• [CONSIGNA A] Reúne cada línea de las filas de más abajo que contenga la palabra "should". Distingue entre mayúsculas y minúsculas.

• [TEXTO PARA LEER]
'''

Todo eso es cierto, y no admite discusión alguna. Sin embargo, a la hora de poner en una balanza los logros y los errores, aquellos pesan mucho más. Por eso, precisamente, es que no puede admitirse la superchería del actual gobierno al pretender erigir en torno a estos 40 años de democracia una especie de leyenda negra, sin reconocerles a cambio nada positivo y reducirlos simplistamente a una etapa vil, de ineficacia, saqueo y corrupción, lo cual no es enteramente cierto, como queda afirmado.
 Lo condenable de toda esta actitud maniquea es que el chavismo destruyó lo bueno que debía conservarse de esta etapa histórica y, en cambio, conservó todo aquello que ha debido destruirse. He allí su gran contradicción. Porque, ciertamente, si comparamos los resultados de este bochinche que pretenden pasar por revolución -y encima de esto, la llaman “bolivariana”- puede colegirse sin dificultad que nada ha cambiado para mejorar y que los gobernantes de hoy han sido incapaces de imitar las muchas virtudes de estas cuatro décadas de democracia, habiendo multiplicado con creces todas sus desviaciones, aberraciones y pecados. ¿Qué cosa importante, en efecto, ha cambiado en estos años? ¿Cuál es el legado moral y ético de quienes ahora mal gobiernan? ¿Cuál es su demostración de eficiencia? ¿Qué han mejorado con relación al pasado reciente? El balance no los ayuda, desde luego.
Lamentablemente para ellos, la corrupción y la ineficacia, la deuda social con los más pobres, los pésimos servicios públicos, el hambre y la miseria crecientes, el desempleo arrollador, la desconfianza de los jóvenes en su propio país, el clientelismo político y el sectarismo fanático -todo ello aunado al autoritarismo, el militarismo y la intolerancia que lo caracterizan-, son ahora mayores que antes.
No fueron tan malos entonces los 40 años, como afirma el chavismo, ni este ha resultado el remedio adecuado para esos supuestos males. Afirmar lo contrario es falsificar la historia, lo cual resulta inaceptable.

'''

• [DATOS DE ENTRADA]
'''

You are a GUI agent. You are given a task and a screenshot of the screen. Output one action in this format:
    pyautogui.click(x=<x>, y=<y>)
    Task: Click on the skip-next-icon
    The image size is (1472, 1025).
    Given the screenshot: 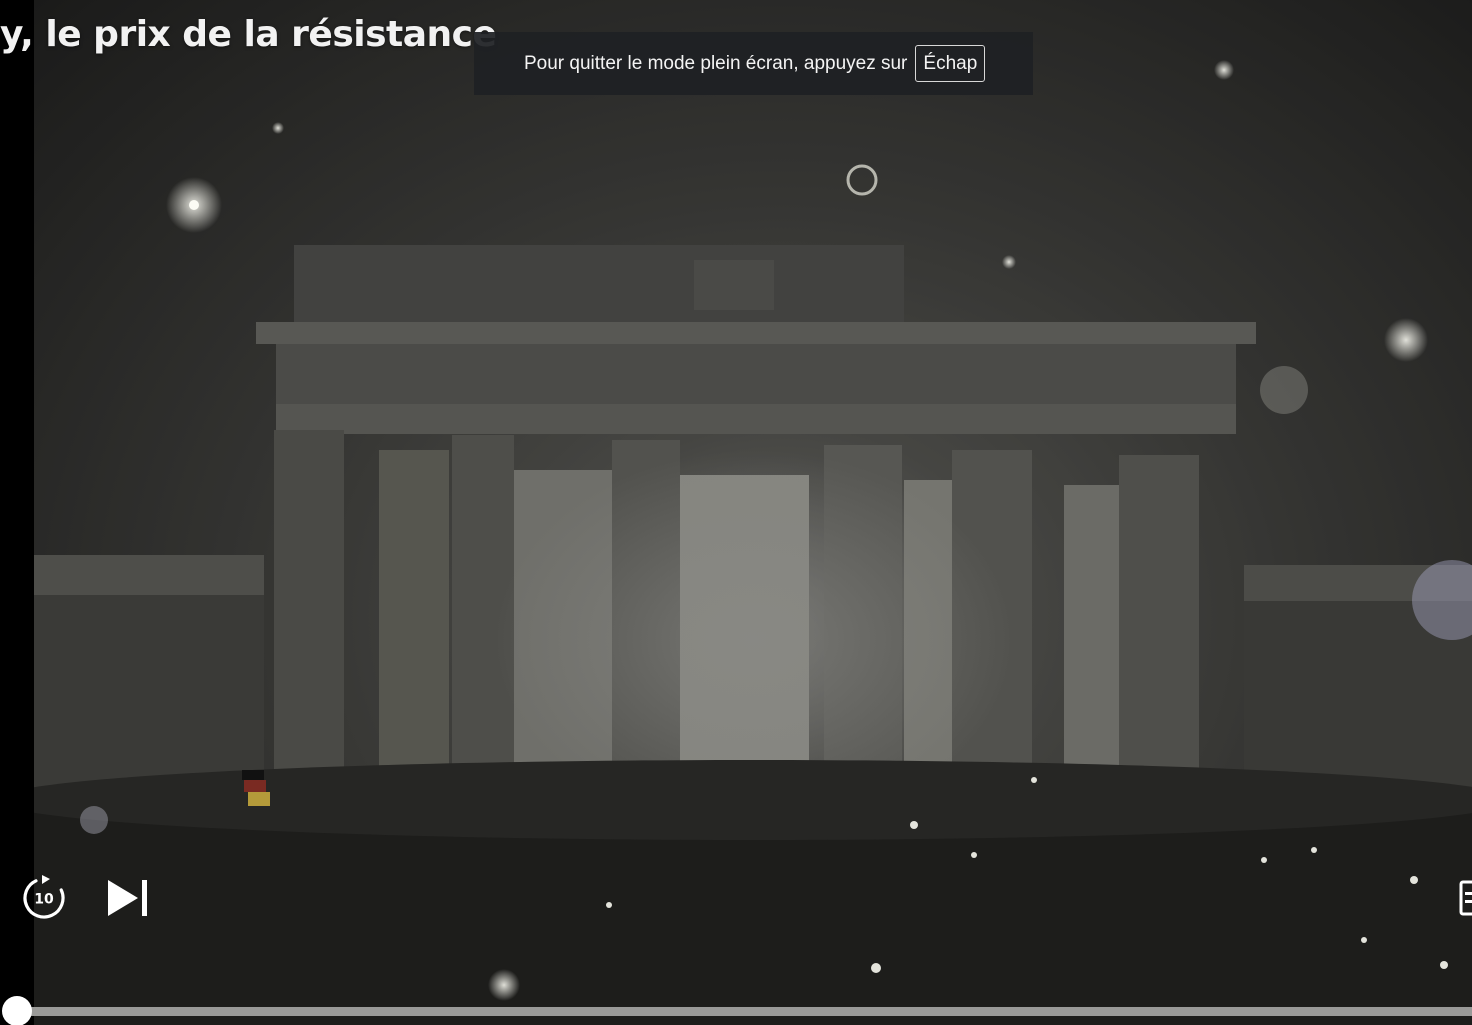 What is the action you would take?
    pyautogui.click(x=128, y=898)
    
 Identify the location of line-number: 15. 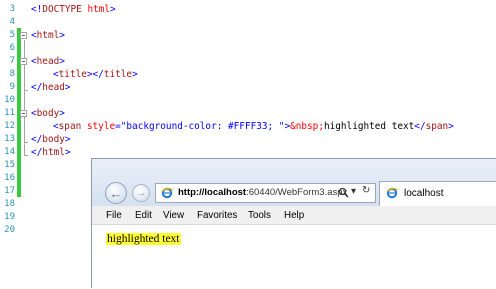
(10, 165).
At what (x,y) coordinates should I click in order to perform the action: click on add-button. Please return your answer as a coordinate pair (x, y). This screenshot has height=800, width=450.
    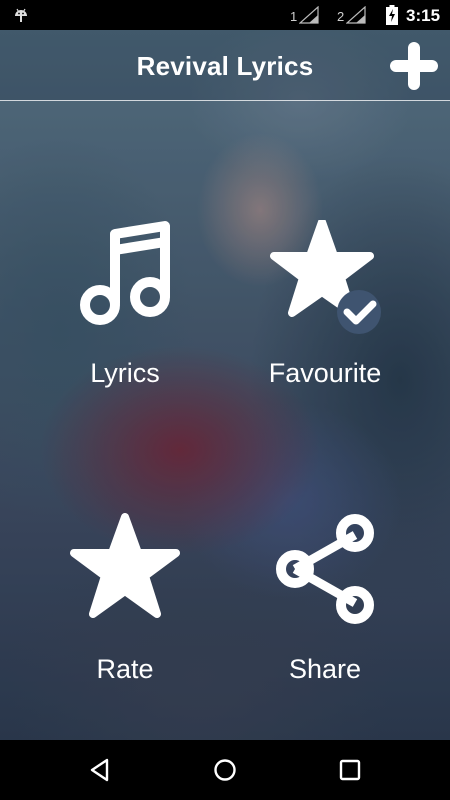
    Looking at the image, I should click on (414, 66).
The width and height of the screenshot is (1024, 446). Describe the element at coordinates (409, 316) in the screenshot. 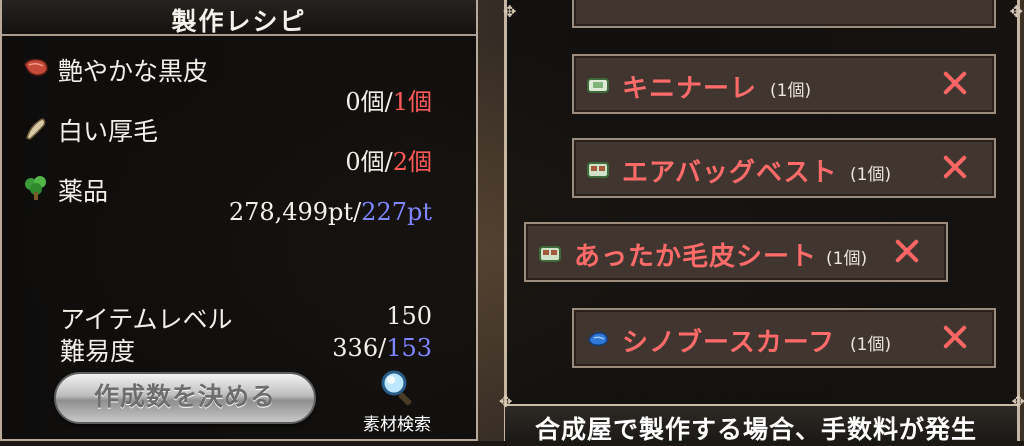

'''

• [CONSIGNA B] Repite sin cambios el fragmento del texto sobre el chavismo que va desde "Lo condenable de" hasta "ayuda, desde luego.".

• [RESPUESTA FINAL A]
At what (x,y) coordinates should I click in order to perform the action: click on add-button. Please return your answer as a coordinate pair (x, y). This screenshot has height=800, width=450.
    Looking at the image, I should click on (414, 66).

• [RESPUESTA FINAL B]
Lo condenable de toda esta actitud maniquea es que el chavismo destruyó lo bueno que debía conservarse de esta etapa histórica y, en cambio, conservó todo aquello que ha debido destruirse. He allí su gran contradicción. Porque, ciertamente, si comparamos los resultados de este bochinche que pretenden pasar por revolución -y encima de esto, la llaman “bolivariana”- puede colegirse sin dificultad que nada ha cambiado para mejorar y que los gobernantes de hoy han sido incapaces de imitar las muchas virtudes de estas cuatro décadas de democracia, habiendo multiplicado con creces todas sus desviaciones, aberraciones y pecados. ¿Qué cosa importante, en efecto, ha cambiado en estos años? ¿Cuál es el legado moral y ético de quienes ahora mal gobiernan? ¿Cuál es su demostración de eficiencia? ¿Qué han mejorado con relación al pasado reciente? El balance no los ayuda, desde luego.